I think we should probably default to single on multi-device
  filesystems, not RAID-0, as this kind of problem bites a lot of
  people, particularly when trying to drop the second disk in a pair.
 
 I'm not thinking of an obvious advantage raid0 has over single other
 than performance. It seems the more common general purpose use case
 is better served by single, especially the likelihood of volumes
 being grown with arbitrary drive capacities.

   Indeed.

 I found this [1] thread discussing a case where a -d single volume
 is upgraded to the raid0 profile. I'm not finding this to be the
 case when trying it today. mkfs.btrfs on 1 drive, then adding a 2nd
 drive, produces:
 Data: total=8.00MB, used=128.00KB
 System, DUP: total=8.00MB, used=4.00KB
 System: total=4.00MB, used=0.00
 Metadata, DUP: total=409.56MB, used=24.00KB
 Metadata: total=8.00MB, used=0.00

 This appears to retain the single profile. This is expected at this
 point? What I find a bit problematic is that metadata is still DUP
 rather than being automatically upgraded to raid1.

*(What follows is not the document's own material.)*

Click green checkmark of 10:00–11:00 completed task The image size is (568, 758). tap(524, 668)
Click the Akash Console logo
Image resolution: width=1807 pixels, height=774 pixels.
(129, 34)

   Yes, the automatic single - RAID-0 upgrade was fixed. If you
haven't run a balance on (at least) the metadata after adding the new
device, then you won't get the DUP - RAID-1 upgrade on metadata. (I
can tell you haven't run the balance, because you still have the empty
single metadata chunk).

 What is the likelihood of a mkfs.btrfs 2+ device change in the
 default data profile from raid0 to single?

   Non-zero. I think it mostly just wants someone to write the patch,
and then beat off any resulting bikeshedding. :)

   Hugo.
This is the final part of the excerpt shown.